------ Input data

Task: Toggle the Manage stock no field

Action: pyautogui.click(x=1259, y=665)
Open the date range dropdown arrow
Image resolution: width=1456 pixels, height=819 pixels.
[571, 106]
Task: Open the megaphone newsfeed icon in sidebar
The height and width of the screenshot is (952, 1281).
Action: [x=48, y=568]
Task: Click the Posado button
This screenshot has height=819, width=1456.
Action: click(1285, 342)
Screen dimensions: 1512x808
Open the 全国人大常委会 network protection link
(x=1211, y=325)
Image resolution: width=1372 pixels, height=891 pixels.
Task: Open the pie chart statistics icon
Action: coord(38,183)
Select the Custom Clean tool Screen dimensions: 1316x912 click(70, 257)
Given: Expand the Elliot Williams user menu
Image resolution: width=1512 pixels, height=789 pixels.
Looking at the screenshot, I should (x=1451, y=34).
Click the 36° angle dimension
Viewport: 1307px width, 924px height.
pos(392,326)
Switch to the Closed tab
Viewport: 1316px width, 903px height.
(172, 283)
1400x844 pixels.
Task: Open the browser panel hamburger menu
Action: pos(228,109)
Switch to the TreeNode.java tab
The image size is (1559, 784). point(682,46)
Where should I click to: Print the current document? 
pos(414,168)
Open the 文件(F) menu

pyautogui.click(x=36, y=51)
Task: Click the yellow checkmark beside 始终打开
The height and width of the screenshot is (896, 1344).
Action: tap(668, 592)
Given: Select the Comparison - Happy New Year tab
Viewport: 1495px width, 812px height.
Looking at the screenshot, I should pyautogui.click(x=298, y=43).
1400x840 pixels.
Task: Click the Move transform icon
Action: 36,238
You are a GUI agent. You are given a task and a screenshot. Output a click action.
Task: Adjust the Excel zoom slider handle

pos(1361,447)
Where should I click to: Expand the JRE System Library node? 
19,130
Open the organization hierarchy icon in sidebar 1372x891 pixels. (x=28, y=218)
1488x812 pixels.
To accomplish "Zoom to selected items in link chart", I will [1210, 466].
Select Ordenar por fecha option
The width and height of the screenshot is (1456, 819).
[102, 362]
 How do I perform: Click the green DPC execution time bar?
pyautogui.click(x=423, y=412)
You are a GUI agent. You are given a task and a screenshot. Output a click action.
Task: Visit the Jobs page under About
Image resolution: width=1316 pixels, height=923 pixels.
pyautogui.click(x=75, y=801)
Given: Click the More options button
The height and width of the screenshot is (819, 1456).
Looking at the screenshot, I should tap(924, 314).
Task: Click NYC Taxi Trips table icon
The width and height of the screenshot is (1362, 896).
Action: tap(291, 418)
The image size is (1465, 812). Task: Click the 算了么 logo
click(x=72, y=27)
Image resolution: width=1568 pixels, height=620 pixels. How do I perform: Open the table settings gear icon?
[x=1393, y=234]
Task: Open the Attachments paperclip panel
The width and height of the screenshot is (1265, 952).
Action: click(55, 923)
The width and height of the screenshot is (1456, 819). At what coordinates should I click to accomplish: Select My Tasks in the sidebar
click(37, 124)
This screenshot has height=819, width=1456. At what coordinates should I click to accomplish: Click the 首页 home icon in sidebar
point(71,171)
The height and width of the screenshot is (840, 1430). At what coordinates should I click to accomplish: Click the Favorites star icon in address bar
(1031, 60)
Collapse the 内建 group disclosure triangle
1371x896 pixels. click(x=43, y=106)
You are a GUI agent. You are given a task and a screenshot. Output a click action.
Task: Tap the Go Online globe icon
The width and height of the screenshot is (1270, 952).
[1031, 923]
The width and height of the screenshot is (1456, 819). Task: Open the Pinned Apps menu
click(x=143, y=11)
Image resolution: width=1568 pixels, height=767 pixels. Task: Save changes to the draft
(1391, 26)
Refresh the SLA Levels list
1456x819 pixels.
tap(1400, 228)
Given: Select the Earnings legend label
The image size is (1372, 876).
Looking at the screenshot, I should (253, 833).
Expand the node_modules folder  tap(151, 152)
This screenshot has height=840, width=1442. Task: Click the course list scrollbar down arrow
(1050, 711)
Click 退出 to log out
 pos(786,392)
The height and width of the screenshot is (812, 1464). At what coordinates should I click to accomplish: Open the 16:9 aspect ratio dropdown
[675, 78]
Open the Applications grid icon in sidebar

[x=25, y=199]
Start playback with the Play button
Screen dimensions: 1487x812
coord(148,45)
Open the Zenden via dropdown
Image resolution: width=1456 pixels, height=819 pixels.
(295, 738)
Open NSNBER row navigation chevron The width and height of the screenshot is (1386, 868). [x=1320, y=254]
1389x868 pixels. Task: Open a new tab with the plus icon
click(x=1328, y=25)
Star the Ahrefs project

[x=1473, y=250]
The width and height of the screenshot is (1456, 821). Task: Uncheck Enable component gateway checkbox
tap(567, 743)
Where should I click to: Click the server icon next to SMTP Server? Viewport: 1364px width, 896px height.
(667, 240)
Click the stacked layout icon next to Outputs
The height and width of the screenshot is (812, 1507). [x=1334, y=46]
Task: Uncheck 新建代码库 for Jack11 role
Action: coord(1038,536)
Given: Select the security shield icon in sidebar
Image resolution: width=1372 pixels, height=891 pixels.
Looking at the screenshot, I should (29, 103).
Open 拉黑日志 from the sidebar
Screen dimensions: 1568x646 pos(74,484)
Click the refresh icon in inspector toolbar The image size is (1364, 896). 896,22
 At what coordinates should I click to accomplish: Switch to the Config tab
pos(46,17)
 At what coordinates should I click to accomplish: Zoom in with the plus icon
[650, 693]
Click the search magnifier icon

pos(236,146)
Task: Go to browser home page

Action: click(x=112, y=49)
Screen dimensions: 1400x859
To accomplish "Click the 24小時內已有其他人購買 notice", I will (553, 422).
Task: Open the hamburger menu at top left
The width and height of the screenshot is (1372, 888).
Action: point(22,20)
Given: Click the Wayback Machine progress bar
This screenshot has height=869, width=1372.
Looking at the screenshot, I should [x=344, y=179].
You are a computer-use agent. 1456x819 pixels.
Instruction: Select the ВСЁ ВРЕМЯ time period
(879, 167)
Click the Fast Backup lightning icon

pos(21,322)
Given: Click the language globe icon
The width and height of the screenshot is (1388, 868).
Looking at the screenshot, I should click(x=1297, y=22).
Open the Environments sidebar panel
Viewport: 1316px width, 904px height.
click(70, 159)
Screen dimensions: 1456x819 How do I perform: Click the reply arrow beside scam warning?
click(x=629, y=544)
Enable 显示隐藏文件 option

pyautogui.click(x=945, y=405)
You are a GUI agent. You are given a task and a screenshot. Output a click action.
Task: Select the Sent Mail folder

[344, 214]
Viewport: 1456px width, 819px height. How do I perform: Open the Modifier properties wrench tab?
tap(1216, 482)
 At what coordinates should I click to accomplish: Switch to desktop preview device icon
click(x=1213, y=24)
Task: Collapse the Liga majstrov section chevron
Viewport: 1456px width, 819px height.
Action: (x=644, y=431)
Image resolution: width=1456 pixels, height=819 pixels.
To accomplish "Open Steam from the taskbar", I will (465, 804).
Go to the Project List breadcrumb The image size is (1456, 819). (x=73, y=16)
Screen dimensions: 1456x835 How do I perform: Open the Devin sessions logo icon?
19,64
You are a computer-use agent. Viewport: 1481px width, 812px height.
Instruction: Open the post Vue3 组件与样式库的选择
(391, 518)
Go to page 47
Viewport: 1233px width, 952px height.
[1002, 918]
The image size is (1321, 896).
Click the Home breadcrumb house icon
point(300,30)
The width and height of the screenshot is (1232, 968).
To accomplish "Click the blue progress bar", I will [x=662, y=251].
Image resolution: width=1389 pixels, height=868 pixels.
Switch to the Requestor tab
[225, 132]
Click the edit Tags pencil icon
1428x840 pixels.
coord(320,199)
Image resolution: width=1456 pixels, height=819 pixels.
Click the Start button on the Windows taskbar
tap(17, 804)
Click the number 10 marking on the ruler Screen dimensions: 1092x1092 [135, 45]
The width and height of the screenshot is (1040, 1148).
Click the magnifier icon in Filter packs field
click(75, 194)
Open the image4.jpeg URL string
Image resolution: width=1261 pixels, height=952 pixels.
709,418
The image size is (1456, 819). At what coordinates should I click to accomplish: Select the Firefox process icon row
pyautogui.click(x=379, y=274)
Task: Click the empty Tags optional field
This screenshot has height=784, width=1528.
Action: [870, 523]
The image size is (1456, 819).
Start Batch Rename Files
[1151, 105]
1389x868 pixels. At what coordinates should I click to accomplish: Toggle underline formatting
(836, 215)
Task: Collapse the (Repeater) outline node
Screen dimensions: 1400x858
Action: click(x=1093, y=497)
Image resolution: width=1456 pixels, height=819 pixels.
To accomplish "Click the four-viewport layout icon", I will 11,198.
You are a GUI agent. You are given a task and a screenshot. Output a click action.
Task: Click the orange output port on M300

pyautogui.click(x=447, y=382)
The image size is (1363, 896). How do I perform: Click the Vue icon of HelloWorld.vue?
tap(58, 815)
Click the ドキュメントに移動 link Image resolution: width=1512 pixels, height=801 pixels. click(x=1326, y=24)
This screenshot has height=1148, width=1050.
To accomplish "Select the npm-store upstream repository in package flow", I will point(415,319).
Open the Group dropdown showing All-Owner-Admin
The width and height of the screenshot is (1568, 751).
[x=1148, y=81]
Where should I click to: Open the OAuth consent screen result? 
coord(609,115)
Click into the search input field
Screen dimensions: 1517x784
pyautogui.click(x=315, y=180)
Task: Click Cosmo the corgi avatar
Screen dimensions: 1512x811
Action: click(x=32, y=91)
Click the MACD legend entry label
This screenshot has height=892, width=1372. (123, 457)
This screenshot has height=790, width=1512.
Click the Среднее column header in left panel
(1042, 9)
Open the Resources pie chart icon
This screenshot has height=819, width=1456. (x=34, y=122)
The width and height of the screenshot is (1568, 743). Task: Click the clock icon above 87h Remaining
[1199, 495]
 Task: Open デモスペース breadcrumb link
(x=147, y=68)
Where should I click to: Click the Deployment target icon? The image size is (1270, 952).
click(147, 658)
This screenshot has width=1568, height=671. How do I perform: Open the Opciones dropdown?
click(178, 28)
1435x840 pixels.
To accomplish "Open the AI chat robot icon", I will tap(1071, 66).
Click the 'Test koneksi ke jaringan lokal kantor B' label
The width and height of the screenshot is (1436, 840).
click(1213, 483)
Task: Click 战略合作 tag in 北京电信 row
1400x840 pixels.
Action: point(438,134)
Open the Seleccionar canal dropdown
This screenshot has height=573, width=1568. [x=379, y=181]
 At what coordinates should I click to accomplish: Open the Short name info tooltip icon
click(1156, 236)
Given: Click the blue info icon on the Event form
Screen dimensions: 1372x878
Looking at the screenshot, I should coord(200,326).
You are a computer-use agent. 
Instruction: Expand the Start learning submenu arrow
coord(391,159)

------------

Exercise description: Pull out all lines containing the word "globe" from the entries above.

Response area:
Task: Tap the Go Online globe icon
Given: Click the language globe icon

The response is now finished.